What to produce: Beginning at the line that contains "The width and" and finishing at the line that contains "Task: Go to page 3 in pagination", output the data below exactly. Include both end lines and no pictures.
**** Material to process ****
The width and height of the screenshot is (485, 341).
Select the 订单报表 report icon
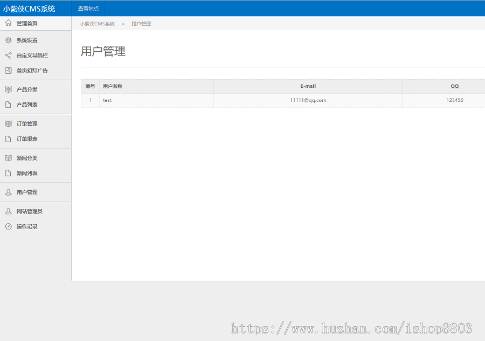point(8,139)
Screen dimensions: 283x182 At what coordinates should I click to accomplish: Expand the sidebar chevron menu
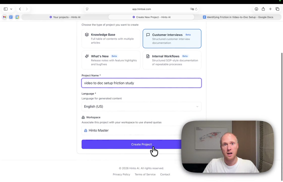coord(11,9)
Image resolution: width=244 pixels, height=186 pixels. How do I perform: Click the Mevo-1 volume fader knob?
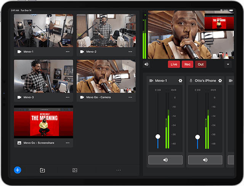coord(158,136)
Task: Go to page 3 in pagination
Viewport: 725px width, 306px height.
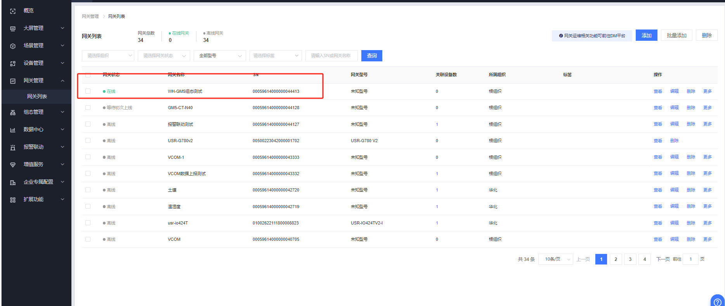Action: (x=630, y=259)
****
**** Material to process ****
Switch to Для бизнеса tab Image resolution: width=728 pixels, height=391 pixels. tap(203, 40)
****
Written answer:
The width and height of the screenshot is (485, 341).
Select the 订单报表 report icon
point(8,139)
Screen dimensions: 283x182 At what coordinates should I click to accomplish: Expand the sidebar chevron menu
coord(11,9)
Image resolution: width=244 pixels, height=186 pixels. How do I perform: Click the Mevo-1 volume fader knob?
coord(158,136)
Task: Go to page 3 in pagination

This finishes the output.